Alaura nodded. “So your parents are divorced?”

“Um . . . um,” Jeff stuttered.

“Sorry. I didn't mean to pry.”

“That's okay,” he said, struggling to recover his composure. “Uh . . . yes, my parents are divorced. My dad . . . I don't really know him.”

“I never knew my mother,” Alaura said.

A pause.

“So,” Alaura said softly. “College must be a big change for you.”

Jeff looked up and around the town, at all the activity and happiness. He smiled. “This place, Appleton, West Appleton, it's a different world—”

Then they saw Blockbuster, and another silence fell between them.

In the course of only a few days, the building had completely transformed. It had been retrofitted with royal blue paneling along the outside, the parking lot had been paved dark black, and the walls inside had been painted a glossy, antiseptic white. At this rate, Blockbuster must be opening soon, maybe within a few weeks, or even a few days.
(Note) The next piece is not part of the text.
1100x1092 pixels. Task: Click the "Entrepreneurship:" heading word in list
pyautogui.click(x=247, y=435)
Both Alaura and Jeff stared at the building as they walked past, but neither spoke a word. Star Video quickly appeared, moments later, on their left.

“So what the hell happened to your lip?” she finally asked.
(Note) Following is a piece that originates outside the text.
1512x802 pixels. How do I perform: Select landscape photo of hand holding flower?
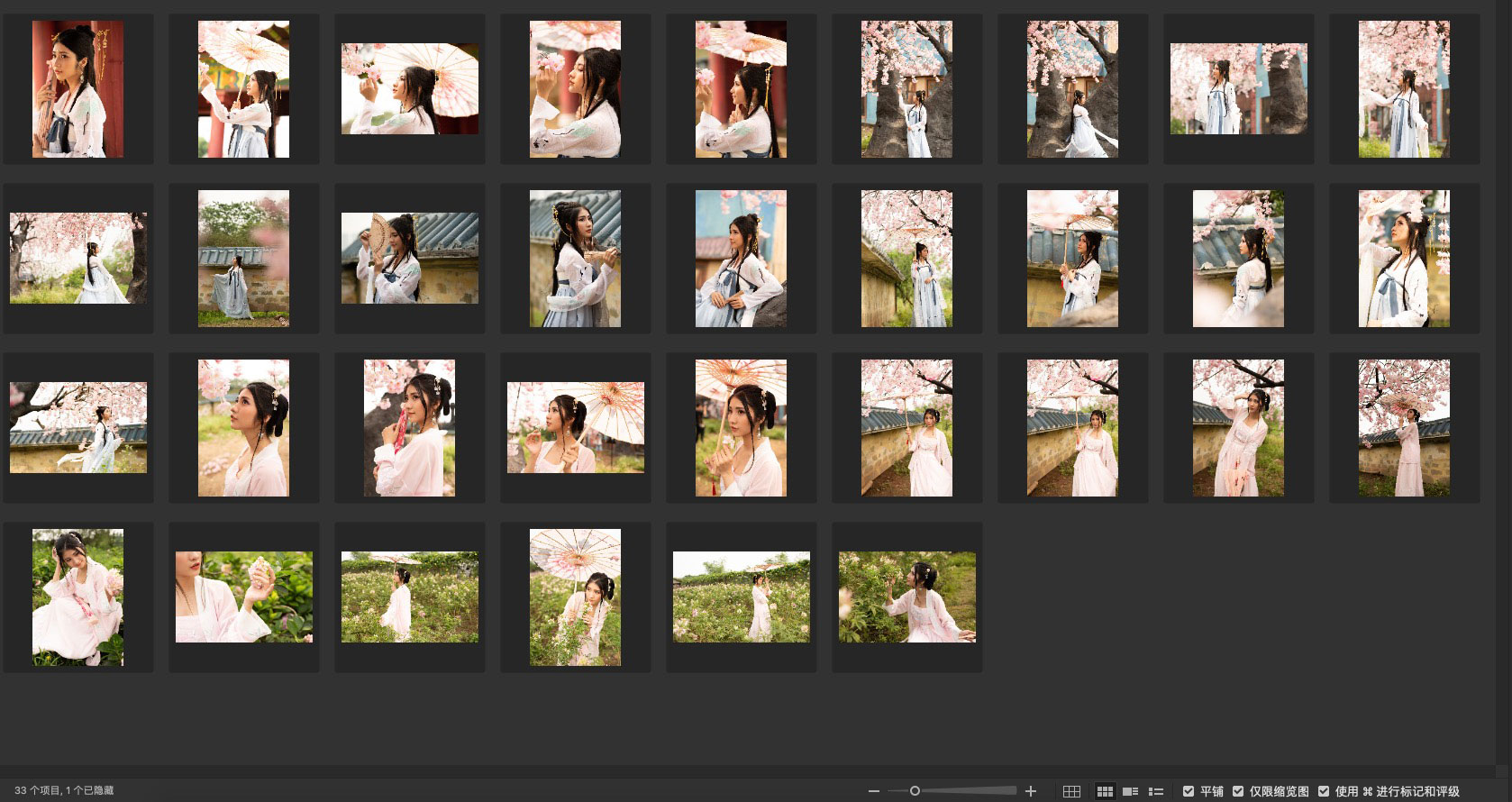coord(244,597)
“Um . . .” but Jeff's voice faltered again. For some reason he couldn't remember the lie he had prepared. Like last night when the café girl's sweet laughter had incapacitated him.

He didn't want to lie to Alaura. But he also didn't want to risk his job by incurring Waring's wrath.

“Sorry,” she said. “You probably don't want to talk about it.”

“Um?

“A man of mystery, I can dig it. By the way, I saw that you checked out
Killing of a Chinese Bookie
a few days ago? By Cassavetes? That's awesome. What did you think?”

All at once, Jeff's nervousness redoubled—he didn't want her to know he had hated
Chinese Bookie
, hadn't even finished it. That it had been dull and sort of amateurish and kind of morally gross—all those strippers and drinking and gambling, not to mention the Chinese bookie, who apparently gets killed, though Jeff hadn't made it that far before passing out.

“It was okay,” he muttered.

“Okay?”

“I mean . . .”

“No, Jeff. Never pretend to like a movie that you didn't like. But when we get to the shop, I have to show you something.”

“Huh?”

“Part of your movie education.”

In Star Video, Alaura
and Jeff relieved Rose, who had opened that morning and who had been watching Looney Tunes on the store's central TV.

As she was leaving, Rose stopped at the door, turned back, and said, “Have a nice day, Jeff.”

Surprised, Jeff looked at her; this was the first time she had ever spoken to him directly.

He smiled awkwardly to her in farewell.

“Here,” Alaura said, breaking his attention from Rose. “You need to watch this. Cassavetes.”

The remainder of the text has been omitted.